◆ TASK TO CARRY OUT:
Copy out the entries that follow. Leave none out.

◆ DATASET:
━━━━

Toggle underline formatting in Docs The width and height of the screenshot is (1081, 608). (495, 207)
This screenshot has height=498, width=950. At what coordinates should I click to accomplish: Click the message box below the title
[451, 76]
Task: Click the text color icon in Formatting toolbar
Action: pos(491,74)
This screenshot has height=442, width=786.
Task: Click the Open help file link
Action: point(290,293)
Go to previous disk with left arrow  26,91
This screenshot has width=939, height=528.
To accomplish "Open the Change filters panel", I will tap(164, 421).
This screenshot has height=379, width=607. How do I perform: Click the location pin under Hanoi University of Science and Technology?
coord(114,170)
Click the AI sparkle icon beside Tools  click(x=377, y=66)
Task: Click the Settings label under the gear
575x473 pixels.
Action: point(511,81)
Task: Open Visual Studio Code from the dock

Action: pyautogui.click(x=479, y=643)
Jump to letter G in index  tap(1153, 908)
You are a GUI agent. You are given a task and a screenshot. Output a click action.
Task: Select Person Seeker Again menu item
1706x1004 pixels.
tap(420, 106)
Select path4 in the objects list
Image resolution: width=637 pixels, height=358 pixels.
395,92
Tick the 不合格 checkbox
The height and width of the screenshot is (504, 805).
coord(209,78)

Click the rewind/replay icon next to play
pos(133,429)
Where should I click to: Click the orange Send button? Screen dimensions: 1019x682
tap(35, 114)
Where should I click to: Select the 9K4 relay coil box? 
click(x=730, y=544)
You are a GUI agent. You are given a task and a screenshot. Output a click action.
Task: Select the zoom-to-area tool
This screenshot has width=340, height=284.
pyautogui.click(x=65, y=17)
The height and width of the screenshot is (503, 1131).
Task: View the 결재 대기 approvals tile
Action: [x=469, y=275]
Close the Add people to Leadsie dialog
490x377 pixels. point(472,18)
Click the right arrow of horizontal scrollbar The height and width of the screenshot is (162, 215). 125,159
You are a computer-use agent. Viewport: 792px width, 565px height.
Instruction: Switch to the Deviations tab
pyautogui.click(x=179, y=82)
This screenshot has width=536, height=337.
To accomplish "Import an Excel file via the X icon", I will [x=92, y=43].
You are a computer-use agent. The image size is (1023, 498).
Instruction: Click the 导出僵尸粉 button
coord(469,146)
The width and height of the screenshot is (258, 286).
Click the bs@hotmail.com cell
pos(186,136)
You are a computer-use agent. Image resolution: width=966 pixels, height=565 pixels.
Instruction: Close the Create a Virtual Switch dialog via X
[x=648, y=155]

━━━━

◆ THE COMPLETED TASK:
Toggle underline formatting in Docs The width and height of the screenshot is (1081, 608). (495, 207)
This screenshot has height=498, width=950. At what coordinates should I click to accomplish: Click the message box below the title
[451, 76]
Task: Click the text color icon in Formatting toolbar
Action: pos(491,74)
This screenshot has height=442, width=786.
Task: Click the Open help file link
Action: point(290,293)
Go to previous disk with left arrow  26,91
This screenshot has width=939, height=528.
To accomplish "Open the Change filters panel", I will tap(164, 421).
This screenshot has height=379, width=607. How do I perform: Click the location pin under Hanoi University of Science and Technology?
coord(114,170)
Click the AI sparkle icon beside Tools  click(x=377, y=66)
Task: Click the Settings label under the gear
575x473 pixels.
Action: point(511,81)
Task: Open Visual Studio Code from the dock

Action: pyautogui.click(x=479, y=643)
Jump to letter G in index  tap(1153, 908)
You are a GUI agent. You are given a task and a screenshot. Output a click action.
Task: Select Person Seeker Again menu item
1706x1004 pixels.
tap(420, 106)
Select path4 in the objects list
Image resolution: width=637 pixels, height=358 pixels.
395,92
Tick the 不合格 checkbox
The height and width of the screenshot is (504, 805).
coord(209,78)

Click the rewind/replay icon next to play
pos(133,429)
Where should I click to: Click the orange Send button? Screen dimensions: 1019x682
tap(35, 114)
Where should I click to: Select the 9K4 relay coil box? 
click(x=730, y=544)
You are a GUI agent. You are given a task and a screenshot. Output a click action.
Task: Select the zoom-to-area tool
This screenshot has width=340, height=284.
pyautogui.click(x=65, y=17)
The height and width of the screenshot is (503, 1131).
Task: View the 결재 대기 approvals tile
Action: [x=469, y=275]
Close the Add people to Leadsie dialog
490x377 pixels. point(472,18)
Click the right arrow of horizontal scrollbar The height and width of the screenshot is (162, 215). 125,159
You are a computer-use agent. Viewport: 792px width, 565px height.
Instruction: Switch to the Deviations tab
pyautogui.click(x=179, y=82)
This screenshot has width=536, height=337.
To accomplish "Import an Excel file via the X icon", I will [x=92, y=43].
You are a computer-use agent. The image size is (1023, 498).
Instruction: Click the 导出僵尸粉 button
coord(469,146)
The width and height of the screenshot is (258, 286).
Click the bs@hotmail.com cell
pos(186,136)
You are a computer-use agent. Image resolution: width=966 pixels, height=565 pixels.
Instruction: Close the Create a Virtual Switch dialog via X
[x=648, y=155]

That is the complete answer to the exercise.